U.S. Rep. Michele Bachmann (R-Minn.) fundraising ability would be a big asset in 2012 . (Darren McCollester - GETTY IMAGES)
Minnesota Republican Rep. Michele Bachmann raised more than $2 million through her campaign fund and political action committee over the first 90 days of 2011, a considerable sum that serves as a reminder of her fundraising prowess heading into the 2012 presidential race.

The Minnesota conservative raised $1.7 million for her congressional reelection campaign and an additional $500,000 for her PAC. Campaign funds could be transferred to a future presidential campaign; PAC funds could not.

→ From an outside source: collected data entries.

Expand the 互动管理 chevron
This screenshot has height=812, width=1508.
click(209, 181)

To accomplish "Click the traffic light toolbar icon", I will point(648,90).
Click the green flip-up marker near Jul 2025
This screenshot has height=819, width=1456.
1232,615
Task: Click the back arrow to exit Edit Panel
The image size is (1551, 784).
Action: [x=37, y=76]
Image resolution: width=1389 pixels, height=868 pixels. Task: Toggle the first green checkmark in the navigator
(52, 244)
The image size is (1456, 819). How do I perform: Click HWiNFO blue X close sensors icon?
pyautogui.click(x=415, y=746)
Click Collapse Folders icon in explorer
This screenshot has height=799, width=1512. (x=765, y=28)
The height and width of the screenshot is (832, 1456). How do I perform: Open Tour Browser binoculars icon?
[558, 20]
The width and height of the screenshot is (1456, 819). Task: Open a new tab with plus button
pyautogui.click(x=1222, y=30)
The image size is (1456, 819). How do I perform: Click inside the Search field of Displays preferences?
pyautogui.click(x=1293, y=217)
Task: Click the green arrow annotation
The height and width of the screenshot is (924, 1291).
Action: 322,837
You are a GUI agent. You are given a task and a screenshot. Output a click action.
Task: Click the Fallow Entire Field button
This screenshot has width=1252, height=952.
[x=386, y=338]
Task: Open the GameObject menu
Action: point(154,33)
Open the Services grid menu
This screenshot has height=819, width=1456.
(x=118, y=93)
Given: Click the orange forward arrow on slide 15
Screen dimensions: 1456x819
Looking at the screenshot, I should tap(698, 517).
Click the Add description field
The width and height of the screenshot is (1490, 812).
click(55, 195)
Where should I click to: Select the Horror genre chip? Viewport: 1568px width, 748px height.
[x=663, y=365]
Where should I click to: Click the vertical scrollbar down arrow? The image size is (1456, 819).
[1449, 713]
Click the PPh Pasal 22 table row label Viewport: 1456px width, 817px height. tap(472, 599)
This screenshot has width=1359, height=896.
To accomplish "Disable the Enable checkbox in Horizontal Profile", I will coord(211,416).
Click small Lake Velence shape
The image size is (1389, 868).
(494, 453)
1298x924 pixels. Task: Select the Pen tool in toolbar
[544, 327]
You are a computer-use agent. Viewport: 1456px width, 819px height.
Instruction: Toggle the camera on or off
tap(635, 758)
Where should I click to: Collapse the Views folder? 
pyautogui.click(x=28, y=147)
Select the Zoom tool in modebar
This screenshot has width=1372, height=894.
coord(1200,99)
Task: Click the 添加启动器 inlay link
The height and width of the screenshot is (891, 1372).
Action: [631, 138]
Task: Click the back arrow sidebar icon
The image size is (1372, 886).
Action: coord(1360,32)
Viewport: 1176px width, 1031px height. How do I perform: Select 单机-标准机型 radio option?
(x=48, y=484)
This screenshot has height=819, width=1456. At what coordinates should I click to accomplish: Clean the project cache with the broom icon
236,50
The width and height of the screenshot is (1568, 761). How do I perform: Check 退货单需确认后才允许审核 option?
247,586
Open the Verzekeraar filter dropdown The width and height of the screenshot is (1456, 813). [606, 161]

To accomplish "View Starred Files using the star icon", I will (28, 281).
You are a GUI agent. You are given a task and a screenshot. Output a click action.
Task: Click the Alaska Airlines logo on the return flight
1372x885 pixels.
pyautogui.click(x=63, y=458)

That means altogether she raked in $2.2 million in federal donations. Former Massachusetts governor Mitt Romney raised $1.9 million alogether in the same time period, mostly through his Free and Strong America PAC.

Bachmann raised $250,000 in just the last 48 hours of the reporting period, which ended Thursday night.

The strong first quarter showing for Bachmann comes on the heels of her raising $13.5 million for her 2010 campaign, by far the largest total compiled by any House challenger or incumbent on the ballot last November. By comparison, Bachmann took in $810,000 in the first quarter of 2010.

What’s now become clear is that Bachmann has an ability to translate her national conservative celebrity into cash. And in what looks like a very crowded primary field for the 2012 Republican nomination, that ability should not be overlooked.

(Bachmann has not yet announced for president; she has said only that she is likely to form an exploratory committee to begin raising cash for such a bid by this summer.)

Money, while important in any political race, has not always proven determinative in past contests. For example, Romney far outspent Sen. John McCain (R-Ariz.) in the 2008 primary campaign but ultimately lost the nomination.

Bachmann is clearly using her fundraising abilities to build buzz and momentum for a presidential bid. Once she gets into the race — assuming she does — she will have to prove to voters that she is more than a fundraising dynamo.